AI-Enhanced Memory List Assessment System: Multi-Dimensional Analysis and Automated Strategy Detection for Next-Generation Cognitive Screening
Journal:
medRxiv
Published Date:
Jan 1, 2025
Abstract
Standard list-learning tasks such as the Rey Auditory Verbal Learning Test (RAVLT) and the California Verbal Learning Test (CVLT) have underpinned memory assessment for decades, yet their scoring remains narrow—reducing rich recall behavior to a single number. We present an artificial intelligence (AI) system that transforms a traditional word list recall into a multidimensional cognitive profile by automatically detecting memory strategies, analyzing temporal dynamics, quantifying organizational quality, and measuring speech-derived confidence.

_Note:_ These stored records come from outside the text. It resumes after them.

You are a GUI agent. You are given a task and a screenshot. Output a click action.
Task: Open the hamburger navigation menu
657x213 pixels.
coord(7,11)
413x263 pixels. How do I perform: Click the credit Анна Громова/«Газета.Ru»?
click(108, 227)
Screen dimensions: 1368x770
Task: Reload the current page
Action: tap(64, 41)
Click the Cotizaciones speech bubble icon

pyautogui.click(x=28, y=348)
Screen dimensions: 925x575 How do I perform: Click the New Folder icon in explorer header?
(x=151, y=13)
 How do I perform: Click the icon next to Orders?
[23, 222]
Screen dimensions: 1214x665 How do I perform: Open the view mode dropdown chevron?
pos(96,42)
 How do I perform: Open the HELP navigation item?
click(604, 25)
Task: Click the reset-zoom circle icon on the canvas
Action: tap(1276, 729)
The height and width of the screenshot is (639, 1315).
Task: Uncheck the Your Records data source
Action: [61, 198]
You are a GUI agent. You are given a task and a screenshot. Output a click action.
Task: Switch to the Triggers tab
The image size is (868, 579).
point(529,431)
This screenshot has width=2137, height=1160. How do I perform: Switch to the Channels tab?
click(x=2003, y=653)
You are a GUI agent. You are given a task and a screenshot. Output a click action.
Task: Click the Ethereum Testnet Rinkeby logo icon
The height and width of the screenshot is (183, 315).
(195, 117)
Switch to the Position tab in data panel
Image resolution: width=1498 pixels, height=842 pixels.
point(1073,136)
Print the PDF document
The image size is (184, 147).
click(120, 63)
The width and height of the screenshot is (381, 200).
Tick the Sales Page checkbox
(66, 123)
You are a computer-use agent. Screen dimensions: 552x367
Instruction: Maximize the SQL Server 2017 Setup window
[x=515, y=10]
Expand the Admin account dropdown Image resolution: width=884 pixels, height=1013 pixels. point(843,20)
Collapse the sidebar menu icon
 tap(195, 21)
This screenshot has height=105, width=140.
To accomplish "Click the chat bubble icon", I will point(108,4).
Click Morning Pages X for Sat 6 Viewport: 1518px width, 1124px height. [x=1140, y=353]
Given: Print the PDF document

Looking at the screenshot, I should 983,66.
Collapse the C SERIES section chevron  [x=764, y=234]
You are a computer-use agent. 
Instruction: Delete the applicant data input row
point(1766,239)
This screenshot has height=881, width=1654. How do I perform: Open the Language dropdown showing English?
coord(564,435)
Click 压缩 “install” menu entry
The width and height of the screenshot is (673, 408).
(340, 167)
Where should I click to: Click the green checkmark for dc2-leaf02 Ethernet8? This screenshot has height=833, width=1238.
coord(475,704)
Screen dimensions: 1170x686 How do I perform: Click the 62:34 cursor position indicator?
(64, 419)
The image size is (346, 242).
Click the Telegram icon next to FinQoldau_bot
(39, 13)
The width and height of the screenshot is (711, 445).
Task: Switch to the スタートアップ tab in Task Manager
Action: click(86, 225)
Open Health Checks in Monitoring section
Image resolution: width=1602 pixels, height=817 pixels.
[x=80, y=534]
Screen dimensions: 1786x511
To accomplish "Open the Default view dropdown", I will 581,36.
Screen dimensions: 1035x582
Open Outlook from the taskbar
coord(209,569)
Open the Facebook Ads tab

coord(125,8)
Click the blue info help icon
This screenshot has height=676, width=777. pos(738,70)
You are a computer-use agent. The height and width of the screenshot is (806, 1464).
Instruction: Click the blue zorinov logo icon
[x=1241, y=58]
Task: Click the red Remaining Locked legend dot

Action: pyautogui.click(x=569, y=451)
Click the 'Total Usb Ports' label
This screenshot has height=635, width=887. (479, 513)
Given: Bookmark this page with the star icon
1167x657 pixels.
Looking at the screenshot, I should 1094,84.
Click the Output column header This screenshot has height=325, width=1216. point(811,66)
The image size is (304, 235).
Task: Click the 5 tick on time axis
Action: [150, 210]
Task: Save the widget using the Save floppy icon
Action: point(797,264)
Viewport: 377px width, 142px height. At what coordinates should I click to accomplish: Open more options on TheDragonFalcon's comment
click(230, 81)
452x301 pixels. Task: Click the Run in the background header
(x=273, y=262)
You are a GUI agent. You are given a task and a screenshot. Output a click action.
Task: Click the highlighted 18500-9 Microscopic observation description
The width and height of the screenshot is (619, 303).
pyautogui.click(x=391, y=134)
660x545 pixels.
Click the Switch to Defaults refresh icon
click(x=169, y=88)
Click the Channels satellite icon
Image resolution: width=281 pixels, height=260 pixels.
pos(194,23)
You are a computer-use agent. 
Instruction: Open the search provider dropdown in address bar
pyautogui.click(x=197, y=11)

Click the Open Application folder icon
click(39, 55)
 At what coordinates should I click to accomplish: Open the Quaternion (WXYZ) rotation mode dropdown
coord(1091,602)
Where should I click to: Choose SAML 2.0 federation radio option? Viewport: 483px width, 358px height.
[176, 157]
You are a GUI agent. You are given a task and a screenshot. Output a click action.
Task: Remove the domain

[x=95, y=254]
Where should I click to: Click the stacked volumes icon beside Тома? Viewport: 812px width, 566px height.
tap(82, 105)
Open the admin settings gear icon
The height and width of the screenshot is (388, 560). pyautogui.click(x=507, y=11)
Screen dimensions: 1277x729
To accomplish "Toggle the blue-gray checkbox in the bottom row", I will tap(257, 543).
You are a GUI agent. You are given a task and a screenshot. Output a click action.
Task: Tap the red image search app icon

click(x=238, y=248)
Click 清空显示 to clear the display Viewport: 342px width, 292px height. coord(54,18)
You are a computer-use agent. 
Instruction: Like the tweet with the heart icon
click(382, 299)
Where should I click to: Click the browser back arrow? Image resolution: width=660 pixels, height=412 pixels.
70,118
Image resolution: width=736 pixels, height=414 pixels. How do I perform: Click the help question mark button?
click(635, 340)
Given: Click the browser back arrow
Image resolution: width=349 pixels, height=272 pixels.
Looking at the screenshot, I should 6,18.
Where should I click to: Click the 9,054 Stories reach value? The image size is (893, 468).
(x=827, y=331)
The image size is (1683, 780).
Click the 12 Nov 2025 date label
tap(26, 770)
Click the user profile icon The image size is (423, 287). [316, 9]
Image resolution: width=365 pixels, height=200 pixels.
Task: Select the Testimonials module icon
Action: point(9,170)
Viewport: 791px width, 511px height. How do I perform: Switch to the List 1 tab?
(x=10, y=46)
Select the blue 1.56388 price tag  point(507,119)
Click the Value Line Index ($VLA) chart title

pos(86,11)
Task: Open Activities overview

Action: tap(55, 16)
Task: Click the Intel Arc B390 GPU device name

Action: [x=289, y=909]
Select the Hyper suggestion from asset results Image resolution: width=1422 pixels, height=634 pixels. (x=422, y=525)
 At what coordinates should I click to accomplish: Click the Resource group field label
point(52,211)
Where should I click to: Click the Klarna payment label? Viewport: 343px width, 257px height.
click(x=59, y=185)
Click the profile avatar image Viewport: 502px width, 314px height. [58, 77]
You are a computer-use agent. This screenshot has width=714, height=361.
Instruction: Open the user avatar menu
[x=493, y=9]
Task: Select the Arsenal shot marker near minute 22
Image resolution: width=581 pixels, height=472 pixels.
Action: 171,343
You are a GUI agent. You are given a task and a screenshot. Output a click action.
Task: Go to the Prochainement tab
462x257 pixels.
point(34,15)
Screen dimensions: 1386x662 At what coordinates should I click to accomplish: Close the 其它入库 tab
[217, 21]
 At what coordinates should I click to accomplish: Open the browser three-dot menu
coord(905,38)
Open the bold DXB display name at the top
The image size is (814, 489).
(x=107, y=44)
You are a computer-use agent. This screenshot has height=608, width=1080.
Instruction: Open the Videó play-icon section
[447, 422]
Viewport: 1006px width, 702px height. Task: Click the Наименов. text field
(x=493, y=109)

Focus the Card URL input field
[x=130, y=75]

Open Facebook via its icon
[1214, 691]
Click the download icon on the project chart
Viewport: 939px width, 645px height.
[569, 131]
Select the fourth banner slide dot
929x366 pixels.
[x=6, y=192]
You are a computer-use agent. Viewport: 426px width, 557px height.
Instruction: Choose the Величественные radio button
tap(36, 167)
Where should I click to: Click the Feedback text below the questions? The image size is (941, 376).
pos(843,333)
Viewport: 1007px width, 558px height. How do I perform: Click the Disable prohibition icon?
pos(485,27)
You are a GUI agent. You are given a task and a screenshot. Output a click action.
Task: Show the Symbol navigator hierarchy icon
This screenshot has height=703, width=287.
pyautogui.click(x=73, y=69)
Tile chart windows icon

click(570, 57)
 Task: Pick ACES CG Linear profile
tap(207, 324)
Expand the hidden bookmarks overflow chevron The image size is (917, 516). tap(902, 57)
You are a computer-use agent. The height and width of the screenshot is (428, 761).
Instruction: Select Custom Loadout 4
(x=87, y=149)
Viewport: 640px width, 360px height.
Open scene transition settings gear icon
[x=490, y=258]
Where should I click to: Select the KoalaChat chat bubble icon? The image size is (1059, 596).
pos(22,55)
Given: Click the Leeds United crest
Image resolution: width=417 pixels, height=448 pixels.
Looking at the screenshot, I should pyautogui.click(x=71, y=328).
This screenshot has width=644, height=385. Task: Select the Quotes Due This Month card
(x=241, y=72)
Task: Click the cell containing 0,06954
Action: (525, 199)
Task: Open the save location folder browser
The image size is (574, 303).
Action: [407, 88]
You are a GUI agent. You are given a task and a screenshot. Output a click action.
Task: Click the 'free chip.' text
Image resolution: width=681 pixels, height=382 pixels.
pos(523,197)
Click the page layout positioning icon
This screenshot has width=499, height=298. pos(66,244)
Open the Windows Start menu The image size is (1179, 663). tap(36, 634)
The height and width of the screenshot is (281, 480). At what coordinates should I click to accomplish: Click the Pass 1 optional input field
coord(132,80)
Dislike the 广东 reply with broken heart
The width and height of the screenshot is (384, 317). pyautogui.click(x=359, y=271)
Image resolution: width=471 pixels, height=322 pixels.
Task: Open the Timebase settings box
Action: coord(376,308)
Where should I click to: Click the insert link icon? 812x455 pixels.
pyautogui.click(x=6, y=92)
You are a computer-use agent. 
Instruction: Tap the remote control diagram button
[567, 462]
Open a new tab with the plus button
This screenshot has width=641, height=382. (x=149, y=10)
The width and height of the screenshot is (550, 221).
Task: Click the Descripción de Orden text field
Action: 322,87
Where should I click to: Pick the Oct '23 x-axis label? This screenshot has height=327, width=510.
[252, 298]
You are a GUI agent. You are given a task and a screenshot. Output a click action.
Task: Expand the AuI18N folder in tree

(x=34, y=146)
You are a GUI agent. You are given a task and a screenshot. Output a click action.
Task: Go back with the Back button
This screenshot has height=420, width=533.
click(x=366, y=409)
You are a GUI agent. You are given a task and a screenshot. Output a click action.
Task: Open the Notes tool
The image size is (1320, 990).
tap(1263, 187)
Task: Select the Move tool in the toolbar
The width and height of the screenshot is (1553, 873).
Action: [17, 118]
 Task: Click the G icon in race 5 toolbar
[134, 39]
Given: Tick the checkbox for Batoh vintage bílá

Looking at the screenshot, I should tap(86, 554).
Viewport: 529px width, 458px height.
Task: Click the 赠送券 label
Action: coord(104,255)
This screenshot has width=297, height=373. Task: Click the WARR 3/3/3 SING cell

In a simulation study spanning 15–17 realistic recall scenarios and N ≈ 1,000 synthetic administrations, the AI composite improved impairment detection over age-adjusted traditional scoring: ROC AUC 0.859–0.860 vs 0.841 (ΔAUC ≈ 0.018–0.019) and average precision 0.872–0.873 vs 0.813 (ΔAP ≈ 0.060). Gains were largest in borderline cases (e.g., compensated impairment and efficient low-recall profiles). While clinical validation is pending, these results demonstrate algorithmic feasibility for mobile, on-device screening and motivate prospective trials in Mild Cognitive Impairment (MCI)-focused cohorts.